Items from a dataset

··········

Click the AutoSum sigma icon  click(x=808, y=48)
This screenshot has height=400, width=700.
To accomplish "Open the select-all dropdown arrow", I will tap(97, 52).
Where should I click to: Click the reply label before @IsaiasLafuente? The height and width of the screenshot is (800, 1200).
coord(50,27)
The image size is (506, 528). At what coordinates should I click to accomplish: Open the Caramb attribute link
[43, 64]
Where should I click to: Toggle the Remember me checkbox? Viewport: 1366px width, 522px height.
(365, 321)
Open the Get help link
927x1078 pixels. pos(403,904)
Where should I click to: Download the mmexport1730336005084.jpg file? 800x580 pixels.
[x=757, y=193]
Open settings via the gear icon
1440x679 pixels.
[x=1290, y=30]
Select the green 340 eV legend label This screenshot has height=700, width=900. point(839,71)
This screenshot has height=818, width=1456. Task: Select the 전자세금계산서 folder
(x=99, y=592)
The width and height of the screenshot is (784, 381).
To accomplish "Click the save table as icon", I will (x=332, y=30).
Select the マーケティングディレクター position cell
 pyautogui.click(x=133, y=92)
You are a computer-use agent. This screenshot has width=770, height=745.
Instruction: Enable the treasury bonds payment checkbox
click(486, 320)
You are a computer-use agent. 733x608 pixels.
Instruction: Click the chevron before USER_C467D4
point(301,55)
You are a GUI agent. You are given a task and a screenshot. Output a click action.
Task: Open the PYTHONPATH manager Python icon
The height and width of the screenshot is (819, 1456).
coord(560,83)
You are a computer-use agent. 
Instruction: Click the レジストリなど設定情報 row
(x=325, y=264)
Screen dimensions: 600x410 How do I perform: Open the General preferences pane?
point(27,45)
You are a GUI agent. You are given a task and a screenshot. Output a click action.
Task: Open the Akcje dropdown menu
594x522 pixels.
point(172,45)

··········

**Your task**.
Reproduce verbatim the lines above, from the line with "Select the マーケティングディレクター position cell" through the line with "You are a computer-use agent. 733x608 pixels.".

**Output of the task**.
Select the マーケティングディレクター position cell
 pyautogui.click(x=133, y=92)
You are a computer-use agent. This screenshot has width=770, height=745.
Instruction: Enable the treasury bonds payment checkbox
click(486, 320)
You are a computer-use agent. 733x608 pixels.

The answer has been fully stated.